Somewhere in the back of my mental to-do list I have a project with GPS, NMEA and precise clock (as in hh:mm:ss, not in the digital electronics sense). While I could use the ubiquitous Wi-Fi connection to query an NTP server, I prefer a solution that gets the timestamp without needing a user/password. As a bonus, it tells me the position as well.
A local HAM sells surplus GPS-only receivers (no GLONASS, no Galileo). They require 5V (later found that the range is 3.5V to 5.xV) and speak out NMEA at 4800 baud 8N1. The module inside is one of the GlobalSat series, probably BR-355S4. At least that model number provided a spot-on description of the pinout and existing wiring.
I wired it to a serial TTL/USB adapter and the dongle kept disconnecting from the computer. Both dongles I own. Weird. I needed to see what was going on, so I fired up the oscilloscope. Surprise! The NMEA data out of the surplus GPS dongle is RS-232, with -10/+10V! BTW, I couldn't get the data decoder of the Hantek scope to decode anything out of it.
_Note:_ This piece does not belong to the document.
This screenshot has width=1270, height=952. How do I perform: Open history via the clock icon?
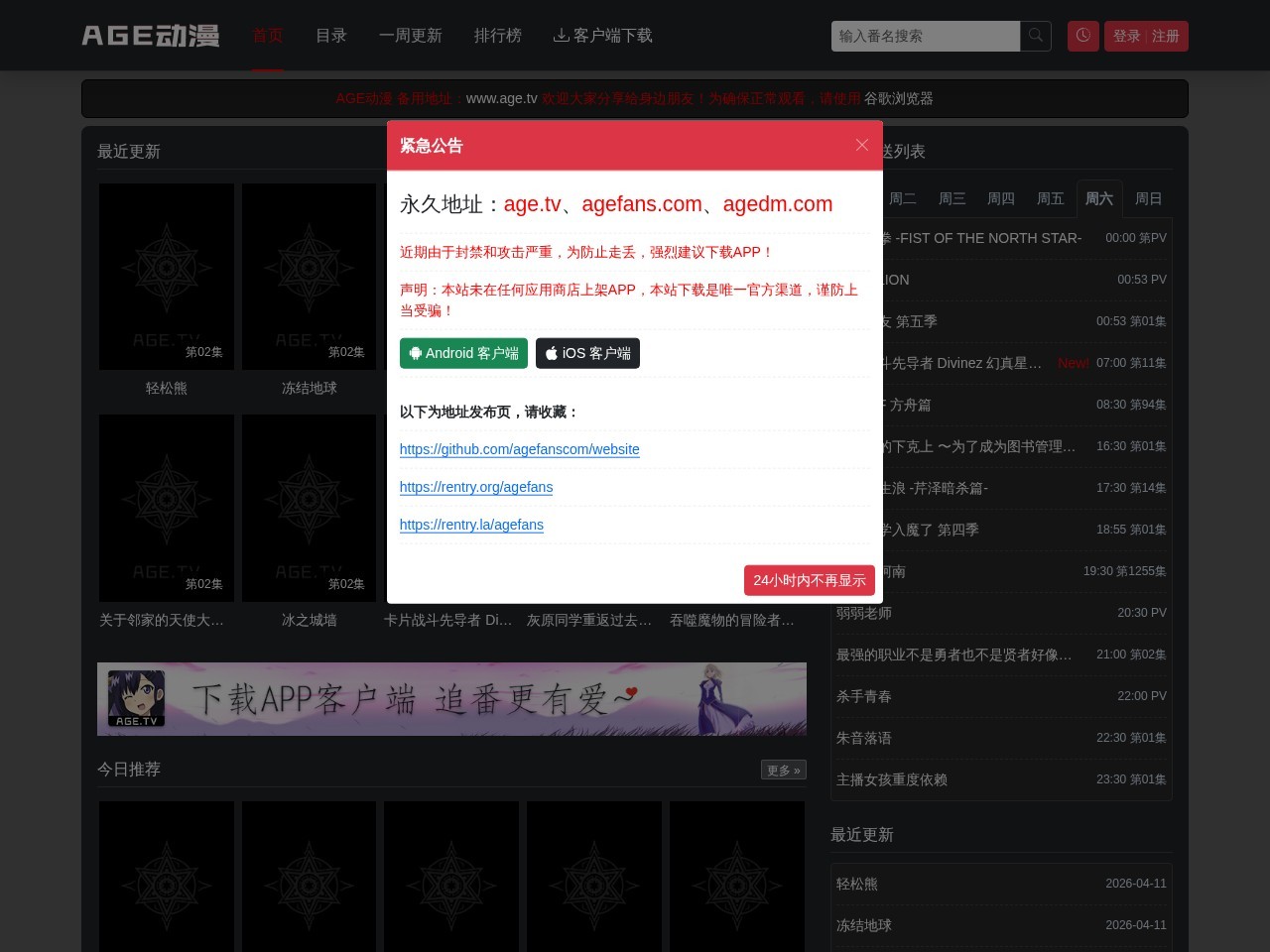pyautogui.click(x=1082, y=36)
In order to fix the signal levels I assembled a simple BJT adapter, which also inverts mark/space as in RS-232 logic "mark" (or logic "1") is the negative voltage and "space" (logic "0") is positive WRT ground. In TTL serial, "1" is 5V and "0" is 0V. This let me use the dongle and a GPS decoder software on the computer.
The adapter is 10k resistor into the base of any BJT (BC547, 2N2222, whatever). Emitter to ground. 4k7 from +5V to the collector. You can add a diode between ground and the base, with the cathode on the base side. The diode limits the Vbe reverse voltage to 0.7V. TTL output is at the collector.
The seller told me he could read the data with an Arduino just fine. How comes? Well, many Arduinos use an Atmel AVR ATmega328 processor, whose inputs are protected like this:
|
From an Atmel datasheet, it's all inside the chip. |
|
|
Those two diodes clip the -/+10V right into the AVR microprocessor and everything looks fine, but might break in the future.
Even if I will use the GPS mouse with an AVR micro, I will include the BC547 adapter.